◆ **What the exercise asks**
Output all records verbatim.

◆ **Data provided**
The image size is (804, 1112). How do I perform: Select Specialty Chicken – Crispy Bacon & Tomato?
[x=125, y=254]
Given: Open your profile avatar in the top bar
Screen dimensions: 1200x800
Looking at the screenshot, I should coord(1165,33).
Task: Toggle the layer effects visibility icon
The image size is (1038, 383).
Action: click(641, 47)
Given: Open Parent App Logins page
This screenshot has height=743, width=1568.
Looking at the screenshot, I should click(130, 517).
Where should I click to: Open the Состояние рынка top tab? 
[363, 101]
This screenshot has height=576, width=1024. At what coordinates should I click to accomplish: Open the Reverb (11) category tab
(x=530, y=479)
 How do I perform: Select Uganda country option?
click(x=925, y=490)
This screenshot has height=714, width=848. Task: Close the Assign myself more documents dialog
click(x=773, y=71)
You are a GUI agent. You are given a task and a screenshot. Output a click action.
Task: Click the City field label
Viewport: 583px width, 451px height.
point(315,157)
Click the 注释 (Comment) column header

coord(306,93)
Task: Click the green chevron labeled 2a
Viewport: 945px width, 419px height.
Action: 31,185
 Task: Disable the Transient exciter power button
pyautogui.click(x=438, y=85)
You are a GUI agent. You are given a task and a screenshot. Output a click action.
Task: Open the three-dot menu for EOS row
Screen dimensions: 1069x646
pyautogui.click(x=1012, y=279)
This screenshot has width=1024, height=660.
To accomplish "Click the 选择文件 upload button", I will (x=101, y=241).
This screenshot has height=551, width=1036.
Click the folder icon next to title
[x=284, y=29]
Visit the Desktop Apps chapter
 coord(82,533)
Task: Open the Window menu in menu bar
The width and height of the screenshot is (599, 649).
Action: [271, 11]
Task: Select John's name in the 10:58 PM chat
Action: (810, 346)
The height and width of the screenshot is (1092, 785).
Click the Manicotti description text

◆ **Answer space**
The image size is (804, 1112). How do I perform: Select Specialty Chicken – Crispy Bacon & Tomato?
[x=125, y=254]
Given: Open your profile avatar in the top bar
Screen dimensions: 1200x800
Looking at the screenshot, I should coord(1165,33).
Task: Toggle the layer effects visibility icon
The image size is (1038, 383).
Action: click(641, 47)
Given: Open Parent App Logins page
This screenshot has height=743, width=1568.
Looking at the screenshot, I should click(130, 517).
Where should I click to: Open the Состояние рынка top tab? 
[363, 101]
This screenshot has height=576, width=1024. At what coordinates should I click to accomplish: Open the Reverb (11) category tab
(x=530, y=479)
 How do I perform: Select Uganda country option?
click(x=925, y=490)
This screenshot has height=714, width=848. Task: Close the Assign myself more documents dialog
click(x=773, y=71)
You are a GUI agent. You are given a task and a screenshot. Output a click action.
Task: Click the City field label
Viewport: 583px width, 451px height.
point(315,157)
Click the 注释 (Comment) column header

coord(306,93)
Task: Click the green chevron labeled 2a
Viewport: 945px width, 419px height.
Action: 31,185
 Task: Disable the Transient exciter power button
pyautogui.click(x=438, y=85)
You are a GUI agent. You are given a task and a screenshot. Output a click action.
Task: Open the three-dot menu for EOS row
Screen dimensions: 1069x646
pyautogui.click(x=1012, y=279)
This screenshot has width=1024, height=660.
To accomplish "Click the 选择文件 upload button", I will (x=101, y=241).
This screenshot has height=551, width=1036.
Click the folder icon next to title
[x=284, y=29]
Visit the Desktop Apps chapter
 coord(82,533)
Task: Open the Window menu in menu bar
The width and height of the screenshot is (599, 649).
Action: [271, 11]
Task: Select John's name in the 10:58 PM chat
Action: (810, 346)
The height and width of the screenshot is (1092, 785).
Click the Manicotti description text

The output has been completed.